_Job_: Repeat exactly the lines starting with the one containing "The image size" and continuing through the end of the collected data, both ends included.

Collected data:
"""
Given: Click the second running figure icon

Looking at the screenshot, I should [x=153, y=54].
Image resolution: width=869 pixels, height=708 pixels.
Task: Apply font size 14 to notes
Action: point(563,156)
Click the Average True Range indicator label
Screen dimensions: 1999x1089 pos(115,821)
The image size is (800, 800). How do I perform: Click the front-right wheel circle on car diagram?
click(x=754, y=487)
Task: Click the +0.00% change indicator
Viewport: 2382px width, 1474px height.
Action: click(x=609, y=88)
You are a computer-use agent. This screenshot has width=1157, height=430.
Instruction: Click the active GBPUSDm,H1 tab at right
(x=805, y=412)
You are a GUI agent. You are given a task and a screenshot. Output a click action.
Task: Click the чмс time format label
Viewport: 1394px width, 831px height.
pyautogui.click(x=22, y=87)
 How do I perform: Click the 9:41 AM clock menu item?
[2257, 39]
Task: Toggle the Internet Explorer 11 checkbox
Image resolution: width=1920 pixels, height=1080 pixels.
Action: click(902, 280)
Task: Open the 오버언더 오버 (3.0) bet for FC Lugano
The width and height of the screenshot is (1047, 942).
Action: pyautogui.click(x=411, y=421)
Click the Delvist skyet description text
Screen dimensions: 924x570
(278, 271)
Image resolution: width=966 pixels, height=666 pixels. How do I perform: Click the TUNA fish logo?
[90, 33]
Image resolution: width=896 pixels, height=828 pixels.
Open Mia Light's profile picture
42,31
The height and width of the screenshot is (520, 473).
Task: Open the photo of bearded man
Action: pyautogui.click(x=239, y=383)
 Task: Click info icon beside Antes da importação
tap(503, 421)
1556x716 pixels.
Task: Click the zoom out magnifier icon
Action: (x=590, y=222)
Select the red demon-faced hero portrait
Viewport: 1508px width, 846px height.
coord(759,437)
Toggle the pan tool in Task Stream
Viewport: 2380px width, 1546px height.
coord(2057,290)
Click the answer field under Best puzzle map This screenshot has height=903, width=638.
"""
_Solved problem_:
The image size is (800, 800). How do I perform: Click the front-right wheel circle on car diagram?
click(x=754, y=487)
Task: Click the +0.00% change indicator
Viewport: 2382px width, 1474px height.
Action: click(x=609, y=88)
You are a computer-use agent. This screenshot has width=1157, height=430.
Instruction: Click the active GBPUSDm,H1 tab at right
(x=805, y=412)
You are a GUI agent. You are given a task and a screenshot. Output a click action.
Task: Click the чмс time format label
Viewport: 1394px width, 831px height.
pyautogui.click(x=22, y=87)
 How do I perform: Click the 9:41 AM clock menu item?
[2257, 39]
Task: Toggle the Internet Explorer 11 checkbox
Image resolution: width=1920 pixels, height=1080 pixels.
Action: click(902, 280)
Task: Open the 오버언더 오버 (3.0) bet for FC Lugano
The width and height of the screenshot is (1047, 942).
Action: pyautogui.click(x=411, y=421)
Click the Delvist skyet description text
Screen dimensions: 924x570
(278, 271)
Image resolution: width=966 pixels, height=666 pixels. How do I perform: Click the TUNA fish logo?
[90, 33]
Image resolution: width=896 pixels, height=828 pixels.
Open Mia Light's profile picture
42,31
The height and width of the screenshot is (520, 473).
Task: Open the photo of bearded man
Action: pyautogui.click(x=239, y=383)
 Task: Click info icon beside Antes da importação
tap(503, 421)
1556x716 pixels.
Task: Click the zoom out magnifier icon
Action: (x=590, y=222)
Select the red demon-faced hero portrait
Viewport: 1508px width, 846px height.
coord(759,437)
Toggle the pan tool in Task Stream
Viewport: 2380px width, 1546px height.
coord(2057,290)
Click the answer field under Best puzzle map This screenshot has height=903, width=638.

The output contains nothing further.